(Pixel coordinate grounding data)
★ ★ ★

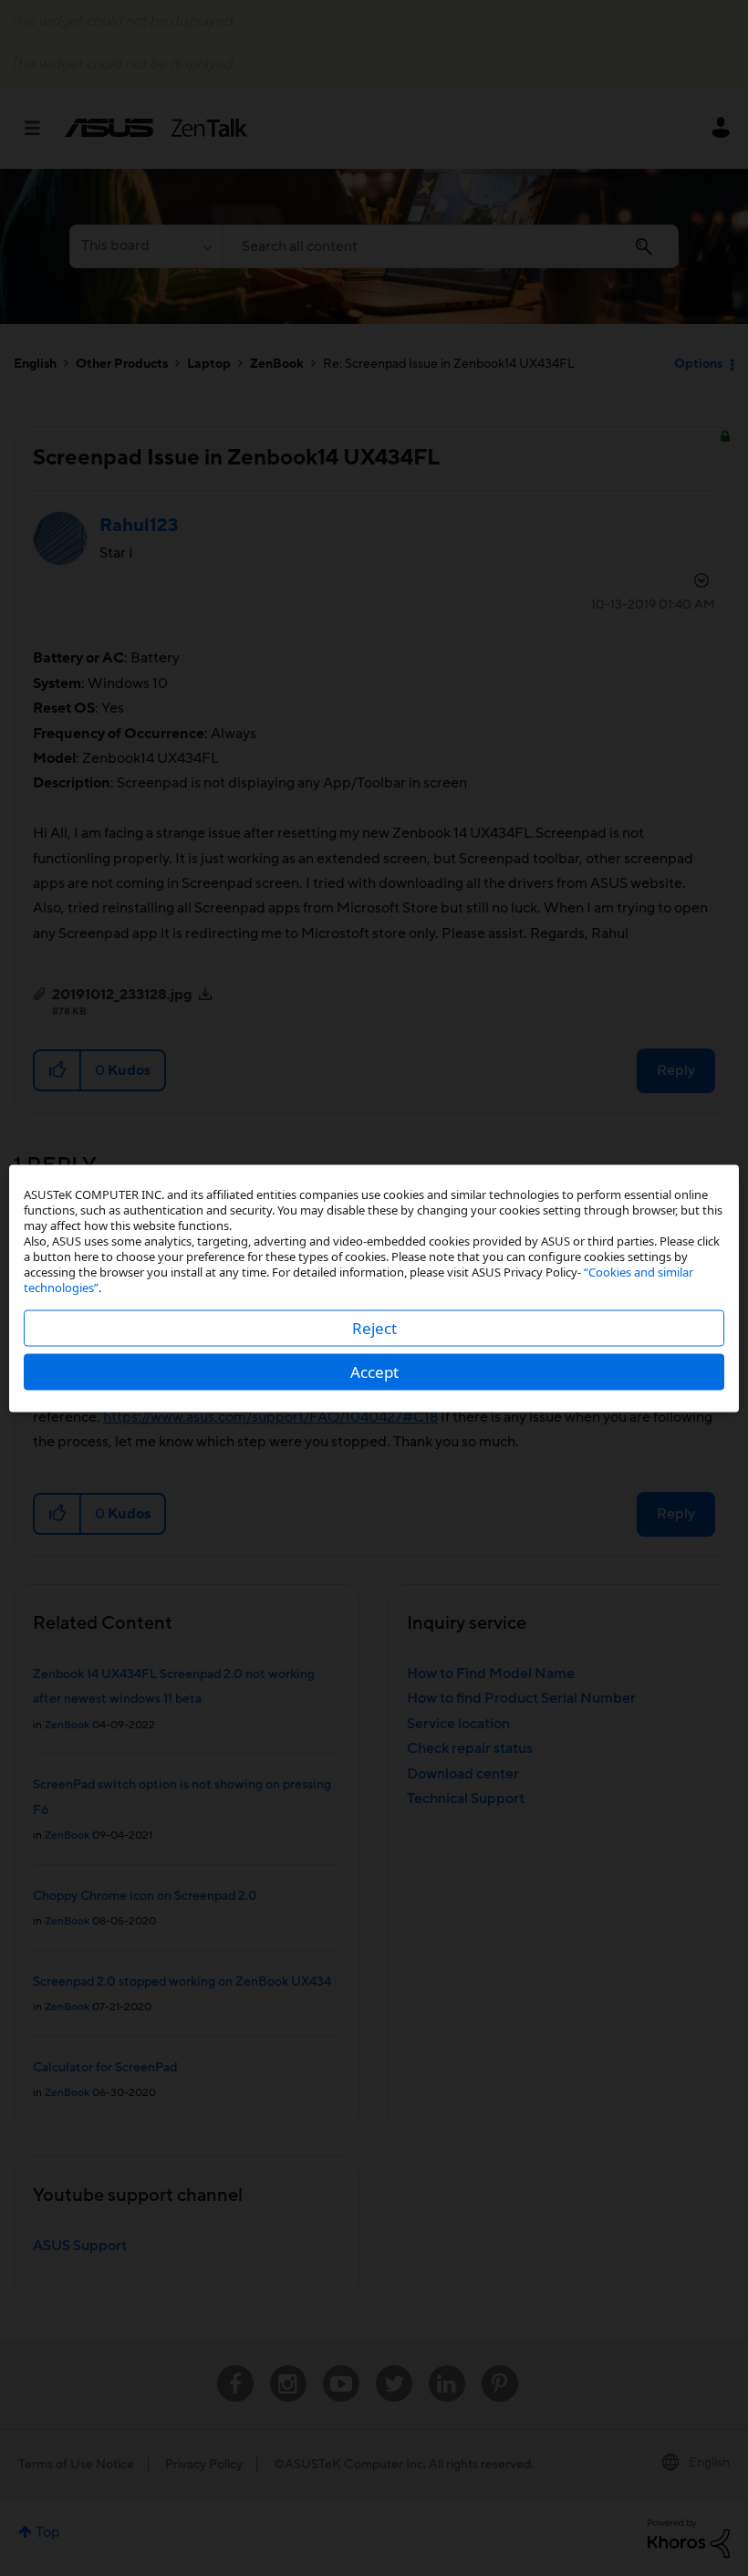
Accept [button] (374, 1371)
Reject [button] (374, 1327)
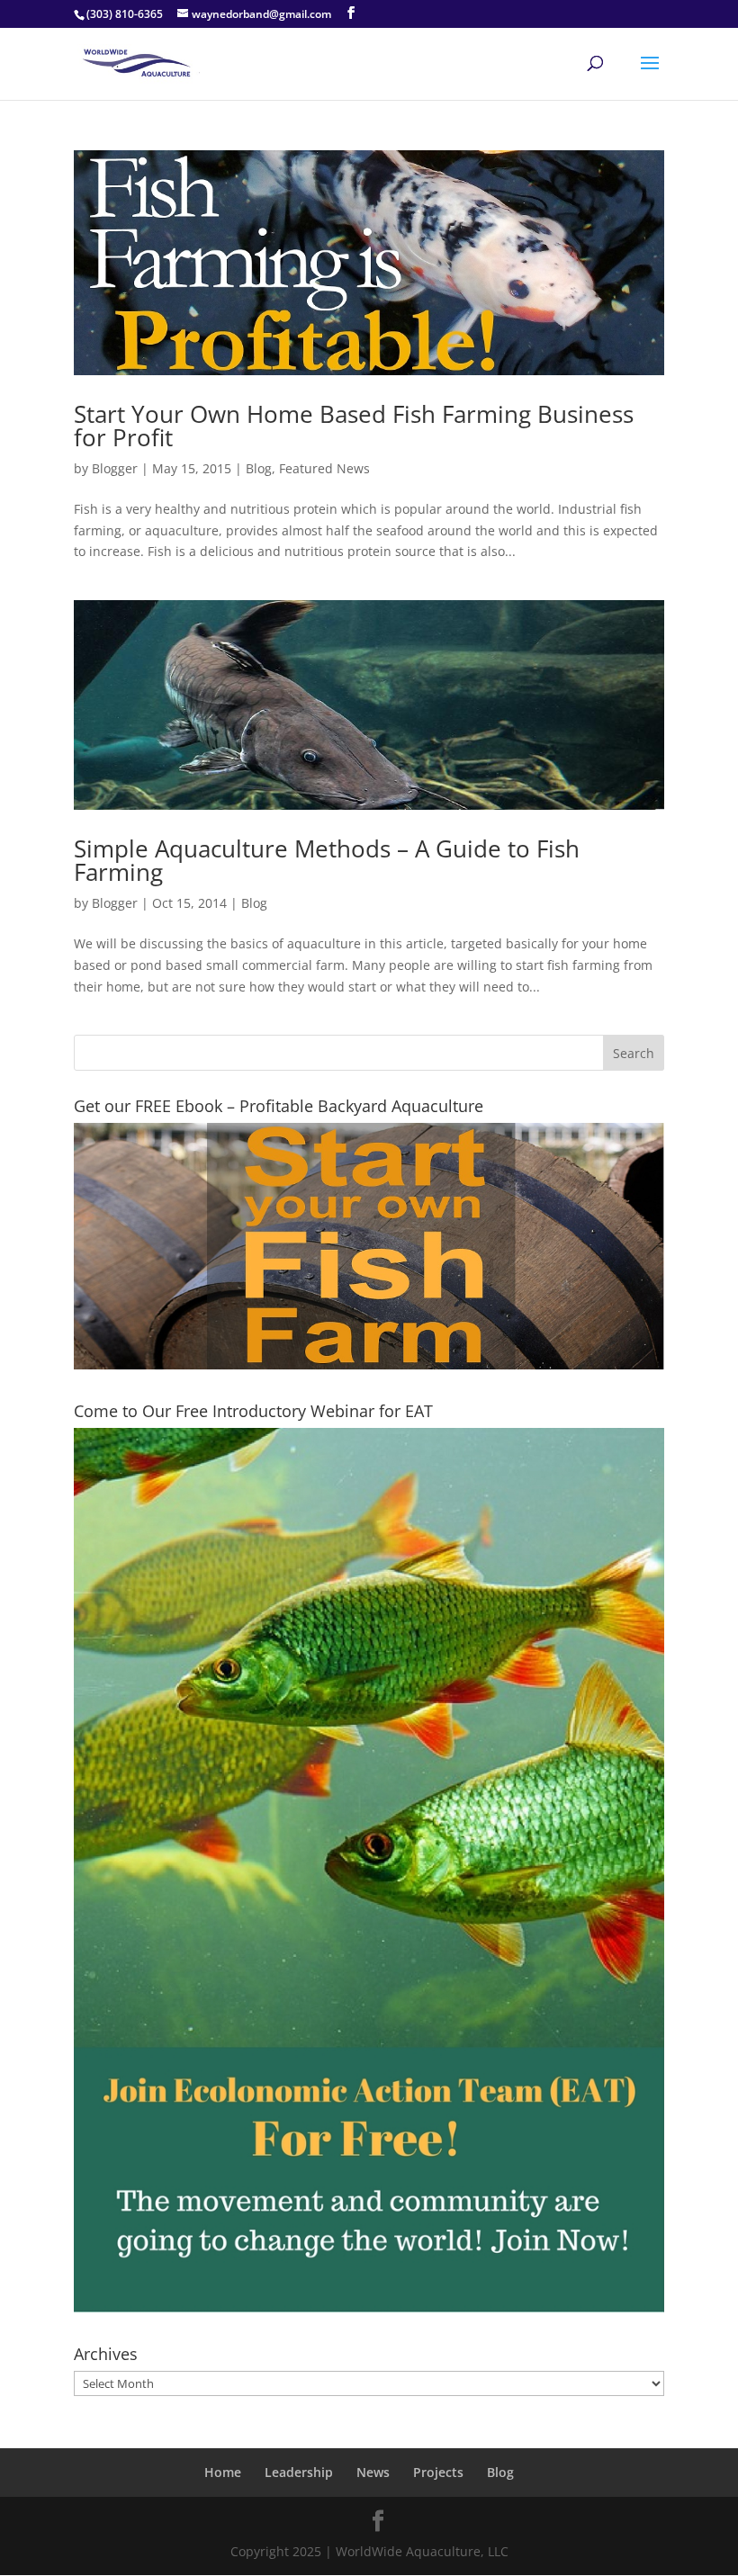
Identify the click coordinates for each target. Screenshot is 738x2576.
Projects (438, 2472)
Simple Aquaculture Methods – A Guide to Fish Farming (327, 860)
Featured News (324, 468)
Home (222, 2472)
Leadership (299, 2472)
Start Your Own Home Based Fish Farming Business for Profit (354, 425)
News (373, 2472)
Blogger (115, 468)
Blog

★ ★ ★

- **Task statement**: Return all lines from the entries that contain the string "Fish".

- **Reply to the exercise**:
Simple Aquaculture Methods – A Guide to Fish Farming (327, 860)
Start Your Own Home Based Fish Farming Business for Profit (354, 425)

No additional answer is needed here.